Reply with each record repeated exactly.

** Extracted information follows **

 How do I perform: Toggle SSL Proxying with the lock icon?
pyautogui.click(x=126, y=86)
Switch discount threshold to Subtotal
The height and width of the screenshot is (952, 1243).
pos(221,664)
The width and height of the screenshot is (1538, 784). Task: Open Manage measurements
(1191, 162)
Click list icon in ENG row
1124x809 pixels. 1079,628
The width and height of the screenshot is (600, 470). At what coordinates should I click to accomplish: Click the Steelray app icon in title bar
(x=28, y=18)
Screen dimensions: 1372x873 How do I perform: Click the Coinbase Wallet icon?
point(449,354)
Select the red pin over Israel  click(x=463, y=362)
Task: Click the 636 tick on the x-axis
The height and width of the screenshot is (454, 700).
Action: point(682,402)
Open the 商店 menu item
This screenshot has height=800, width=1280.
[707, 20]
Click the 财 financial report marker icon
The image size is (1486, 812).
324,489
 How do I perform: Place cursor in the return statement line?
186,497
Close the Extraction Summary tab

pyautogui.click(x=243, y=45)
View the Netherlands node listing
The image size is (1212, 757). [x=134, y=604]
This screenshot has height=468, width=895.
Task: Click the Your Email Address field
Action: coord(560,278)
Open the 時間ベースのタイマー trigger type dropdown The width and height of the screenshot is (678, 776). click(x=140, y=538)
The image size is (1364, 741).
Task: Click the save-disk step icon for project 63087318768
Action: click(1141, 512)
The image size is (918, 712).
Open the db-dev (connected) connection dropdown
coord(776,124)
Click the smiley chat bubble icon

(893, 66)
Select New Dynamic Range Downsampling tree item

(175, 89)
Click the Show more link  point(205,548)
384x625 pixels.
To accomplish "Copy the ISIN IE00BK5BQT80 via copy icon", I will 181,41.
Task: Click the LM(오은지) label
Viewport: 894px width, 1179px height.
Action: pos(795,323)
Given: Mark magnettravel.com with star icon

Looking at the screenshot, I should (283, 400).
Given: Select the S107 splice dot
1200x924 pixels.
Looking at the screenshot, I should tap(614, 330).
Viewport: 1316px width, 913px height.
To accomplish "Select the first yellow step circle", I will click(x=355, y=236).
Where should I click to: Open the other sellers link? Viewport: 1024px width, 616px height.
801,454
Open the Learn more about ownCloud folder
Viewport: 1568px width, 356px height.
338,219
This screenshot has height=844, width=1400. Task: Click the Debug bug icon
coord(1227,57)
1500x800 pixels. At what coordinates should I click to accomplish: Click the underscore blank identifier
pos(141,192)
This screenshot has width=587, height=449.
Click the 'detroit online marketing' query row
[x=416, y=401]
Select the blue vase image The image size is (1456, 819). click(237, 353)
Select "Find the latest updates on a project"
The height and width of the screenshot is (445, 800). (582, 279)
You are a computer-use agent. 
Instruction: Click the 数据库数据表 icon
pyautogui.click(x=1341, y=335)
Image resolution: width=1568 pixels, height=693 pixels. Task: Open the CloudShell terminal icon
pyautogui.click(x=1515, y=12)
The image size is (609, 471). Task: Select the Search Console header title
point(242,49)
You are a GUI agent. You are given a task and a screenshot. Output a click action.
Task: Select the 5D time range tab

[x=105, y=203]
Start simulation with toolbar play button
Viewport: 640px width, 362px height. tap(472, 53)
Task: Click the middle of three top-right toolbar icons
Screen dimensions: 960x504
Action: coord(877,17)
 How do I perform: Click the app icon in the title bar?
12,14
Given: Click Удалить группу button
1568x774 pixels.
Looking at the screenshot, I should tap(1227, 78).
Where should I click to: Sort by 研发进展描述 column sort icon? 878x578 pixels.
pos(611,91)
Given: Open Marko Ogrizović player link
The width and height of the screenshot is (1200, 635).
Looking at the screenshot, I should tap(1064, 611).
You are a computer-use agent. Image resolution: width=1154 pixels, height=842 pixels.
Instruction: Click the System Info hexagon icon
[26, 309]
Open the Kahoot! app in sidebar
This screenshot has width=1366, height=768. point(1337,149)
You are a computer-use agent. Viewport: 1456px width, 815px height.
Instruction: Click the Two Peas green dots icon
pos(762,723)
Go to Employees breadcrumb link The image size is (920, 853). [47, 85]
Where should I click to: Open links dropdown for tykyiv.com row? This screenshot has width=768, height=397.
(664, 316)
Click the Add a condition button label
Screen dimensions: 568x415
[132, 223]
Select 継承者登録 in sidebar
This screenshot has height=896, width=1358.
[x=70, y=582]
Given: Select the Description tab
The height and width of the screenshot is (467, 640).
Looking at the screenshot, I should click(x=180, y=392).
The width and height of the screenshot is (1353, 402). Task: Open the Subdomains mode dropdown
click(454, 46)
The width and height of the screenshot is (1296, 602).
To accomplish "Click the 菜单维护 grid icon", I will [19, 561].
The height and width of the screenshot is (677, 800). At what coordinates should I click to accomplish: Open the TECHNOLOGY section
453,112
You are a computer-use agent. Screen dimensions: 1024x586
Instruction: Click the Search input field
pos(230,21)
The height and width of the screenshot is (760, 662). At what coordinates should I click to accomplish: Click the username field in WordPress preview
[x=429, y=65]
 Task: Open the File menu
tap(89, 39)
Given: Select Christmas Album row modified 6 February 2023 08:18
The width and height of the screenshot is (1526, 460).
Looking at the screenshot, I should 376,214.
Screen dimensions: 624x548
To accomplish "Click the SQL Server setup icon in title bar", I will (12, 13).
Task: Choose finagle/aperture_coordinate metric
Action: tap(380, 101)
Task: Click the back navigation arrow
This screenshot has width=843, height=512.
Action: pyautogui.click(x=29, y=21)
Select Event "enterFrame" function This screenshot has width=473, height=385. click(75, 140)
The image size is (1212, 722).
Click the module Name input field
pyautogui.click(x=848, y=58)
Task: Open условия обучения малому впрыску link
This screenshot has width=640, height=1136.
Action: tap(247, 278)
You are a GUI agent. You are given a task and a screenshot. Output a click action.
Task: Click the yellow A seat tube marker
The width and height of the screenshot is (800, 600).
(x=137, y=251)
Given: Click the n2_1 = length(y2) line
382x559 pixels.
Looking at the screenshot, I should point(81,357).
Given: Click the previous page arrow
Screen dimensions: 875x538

** End of Extracted information **

> Result for this exercise:
 How do I perform: Toggle SSL Proxying with the lock icon?
pyautogui.click(x=126, y=86)
Switch discount threshold to Subtotal
The height and width of the screenshot is (952, 1243).
pos(221,664)
The width and height of the screenshot is (1538, 784). Task: Open Manage measurements
(1191, 162)
Click list icon in ENG row
1124x809 pixels. 1079,628
The width and height of the screenshot is (600, 470). At what coordinates should I click to accomplish: Click the Steelray app icon in title bar
(x=28, y=18)
Screen dimensions: 1372x873 How do I perform: Click the Coinbase Wallet icon?
point(449,354)
Select the red pin over Israel  click(x=463, y=362)
Task: Click the 636 tick on the x-axis
The height and width of the screenshot is (454, 700).
Action: point(682,402)
Open the 商店 menu item
This screenshot has height=800, width=1280.
[707, 20]
Click the 财 financial report marker icon
The image size is (1486, 812).
324,489
 How do I perform: Place cursor in the return statement line?
186,497
Close the Extraction Summary tab

pyautogui.click(x=243, y=45)
View the Netherlands node listing
The image size is (1212, 757). [x=134, y=604]
This screenshot has height=468, width=895.
Task: Click the Your Email Address field
Action: coord(560,278)
Open the 時間ベースのタイマー trigger type dropdown The width and height of the screenshot is (678, 776). click(x=140, y=538)
The image size is (1364, 741).
Task: Click the save-disk step icon for project 63087318768
Action: click(1141, 512)
The image size is (918, 712).
Open the db-dev (connected) connection dropdown
coord(776,124)
Click the smiley chat bubble icon

(893, 66)
Select New Dynamic Range Downsampling tree item

(175, 89)
Click the Show more link  point(205,548)
384x625 pixels.
To accomplish "Copy the ISIN IE00BK5BQT80 via copy icon", I will 181,41.
Task: Click the LM(오은지) label
Viewport: 894px width, 1179px height.
Action: pos(795,323)
Given: Mark magnettravel.com with star icon

Looking at the screenshot, I should (283, 400).
Given: Select the S107 splice dot
1200x924 pixels.
Looking at the screenshot, I should tap(614, 330).
Viewport: 1316px width, 913px height.
To accomplish "Select the first yellow step circle", I will click(x=355, y=236).
Where should I click to: Open the other sellers link? Viewport: 1024px width, 616px height.
801,454
Open the Learn more about ownCloud folder
Viewport: 1568px width, 356px height.
338,219
This screenshot has height=844, width=1400. Task: Click the Debug bug icon
coord(1227,57)
1500x800 pixels. At what coordinates should I click to accomplish: Click the underscore blank identifier
pos(141,192)
This screenshot has width=587, height=449.
Click the 'detroit online marketing' query row
[x=416, y=401]
Select the blue vase image The image size is (1456, 819). click(237, 353)
Select "Find the latest updates on a project"
The height and width of the screenshot is (445, 800). (582, 279)
You are a computer-use agent. 
Instruction: Click the 数据库数据表 icon
pyautogui.click(x=1341, y=335)
Image resolution: width=1568 pixels, height=693 pixels. Task: Open the CloudShell terminal icon
pyautogui.click(x=1515, y=12)
The image size is (609, 471). Task: Select the Search Console header title
point(242,49)
You are a GUI agent. You are given a task and a screenshot. Output a click action.
Task: Select the 5D time range tab

[x=105, y=203]
Start simulation with toolbar play button
Viewport: 640px width, 362px height. tap(472, 53)
Task: Click the middle of three top-right toolbar icons
Screen dimensions: 960x504
Action: coord(877,17)
 How do I perform: Click the app icon in the title bar?
12,14
Given: Click Удалить группу button
1568x774 pixels.
Looking at the screenshot, I should tap(1227, 78).
Where should I click to: Sort by 研发进展描述 column sort icon? 878x578 pixels.
pos(611,91)
Given: Open Marko Ogrizović player link
The width and height of the screenshot is (1200, 635).
Looking at the screenshot, I should tap(1064, 611).
You are a computer-use agent. Image resolution: width=1154 pixels, height=842 pixels.
Instruction: Click the System Info hexagon icon
[26, 309]
Open the Kahoot! app in sidebar
This screenshot has width=1366, height=768. point(1337,149)
You are a computer-use agent. Viewport: 1456px width, 815px height.
Instruction: Click the Two Peas green dots icon
pos(762,723)
Go to Employees breadcrumb link The image size is (920, 853). [47, 85]
Where should I click to: Open links dropdown for tykyiv.com row? This screenshot has width=768, height=397.
(664, 316)
Click the Add a condition button label
Screen dimensions: 568x415
[132, 223]
Select 継承者登録 in sidebar
This screenshot has height=896, width=1358.
[x=70, y=582]
Given: Select the Description tab
The height and width of the screenshot is (467, 640).
Looking at the screenshot, I should click(x=180, y=392).
The width and height of the screenshot is (1353, 402). Task: Open the Subdomains mode dropdown
click(454, 46)
The width and height of the screenshot is (1296, 602).
To accomplish "Click the 菜单维护 grid icon", I will [19, 561].
The height and width of the screenshot is (677, 800). At what coordinates should I click to accomplish: Open the TECHNOLOGY section
453,112
You are a computer-use agent. Screen dimensions: 1024x586
Instruction: Click the Search input field
pos(230,21)
The height and width of the screenshot is (760, 662). At what coordinates should I click to accomplish: Click the username field in WordPress preview
[x=429, y=65]
 Task: Open the File menu
tap(89, 39)
Given: Select Christmas Album row modified 6 February 2023 08:18
The width and height of the screenshot is (1526, 460).
Looking at the screenshot, I should 376,214.
Screen dimensions: 624x548
To accomplish "Click the SQL Server setup icon in title bar", I will (12, 13).
Task: Choose finagle/aperture_coordinate metric
Action: tap(380, 101)
Task: Click the back navigation arrow
This screenshot has width=843, height=512.
Action: pyautogui.click(x=29, y=21)
Select Event "enterFrame" function This screenshot has width=473, height=385. click(75, 140)
The image size is (1212, 722).
Click the module Name input field
pyautogui.click(x=848, y=58)
Task: Open условия обучения малому впрыску link
This screenshot has width=640, height=1136.
Action: tap(247, 278)
You are a GUI agent. You are given a task and a screenshot. Output a click action.
Task: Click the yellow A seat tube marker
The width and height of the screenshot is (800, 600).
(x=137, y=251)
Given: Click the n2_1 = length(y2) line
382x559 pixels.
Looking at the screenshot, I should point(81,357).
Given: Click the previous page arrow
Screen dimensions: 875x538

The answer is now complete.